The court disagrees. First, the plaintiff does not dispute that it was company policy to charge for drinks and that giving away free drinks could result in termination. Accordingly, Didiana's job performance clearly violated company policy. Second, the cocktail waitresses are not similarly situated to the bartenders. The job descriptions for the two positions are dissimilar. Although in practice both types of employees share some responsibility in charging for drinks, the bartenders' responsibility is much greater because they are directly responsible for preparing the drinks and collecting payment. In contrast, the cocktail waitresses are mainly responsible for taking orders and serving beverages.

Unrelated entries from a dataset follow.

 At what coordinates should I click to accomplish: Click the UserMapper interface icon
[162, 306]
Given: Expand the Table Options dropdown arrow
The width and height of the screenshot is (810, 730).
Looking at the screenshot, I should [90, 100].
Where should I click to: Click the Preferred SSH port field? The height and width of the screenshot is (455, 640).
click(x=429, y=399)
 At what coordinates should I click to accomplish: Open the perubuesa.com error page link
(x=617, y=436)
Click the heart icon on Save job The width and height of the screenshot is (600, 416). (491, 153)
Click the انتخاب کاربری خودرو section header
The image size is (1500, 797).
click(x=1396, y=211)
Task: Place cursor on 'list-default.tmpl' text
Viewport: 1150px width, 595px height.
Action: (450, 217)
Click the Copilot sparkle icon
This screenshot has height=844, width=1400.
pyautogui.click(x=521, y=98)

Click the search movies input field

Furthermore, even if the two jobs were similarly situated, plaintiff has not provided evidence of actual violations in situations factually similar to his that were ignored or dismissed by defendant's human resources department. In fact, the depositions reveal that if a complaint was made concerning an employee, human resources representatives investigated the matter, and if they found evidence that an employee had repeatedly violated company policy, the employee was terminated. Although much of the testimony concerning the cocktail waitresses' alleged behavior is inadmissible hearsay, even if taken as true the testimony does not show that any cocktail waitress investigated for multiple infractions kept her job once the employer uncovered evidence that she had violated company policy.
Thus, plaintiff's claim for gender discrimination is not supported by evidence that raises a genuine issue of material fact. Consequently, summary judgment on this point is appropriate. . . . . . .
C. Age Discrimination
Plaintiff contends that his termination was a pretext for age discrimination. Under Gross v. FBL Financial Services, Inc., 129 S.Ct. 2343, 2350 (2009), the plaintiff "must prove that age was the `but-for' cause of the employer's adverse decision." Furthermore, in age discrimination cases the burden does not shift to the employer. Id. at 2351. Rather, the plaintiff retains the burden of proof. Id.
Plaintiff contends that Vice President of Food and Beverage, Christophe Jorcin, stated he wanted to "weed out some of the older employees" in order to bring in a "young, sexy staff." Plaintiff maintains that this is direct evidence of discriminatory intent and creates a genuine issue of material fact. However, plaintiff's burden is not to establish a prima facie case, but to show that "but-for" his age, he would not have been terminated from his position. Here, plaintiff has not supported that burden of proof. Plaintiff was not performing according to his employer's legitimate expectation. Plaintiff was, in fact, in clear violation of company policy, and video surveillance provided confirmation of repeated violations. Plaintiff has not shown evidence that had he been younger, these violations would not have resulted in termination. To the contrary, the evidence shows that an investigation yielding proof of multiple violations would have resulted in plaintiff's termination.
Therefore, plaintiff's age discrimination claim fails, and summary judgment is appropriate.
Accordingly,
IT IS HEREBY ORDERED ADJUDGED AND DECREED that defendant's motion for summary judgment be, and the same hereby is, GRANTED (doc. #73).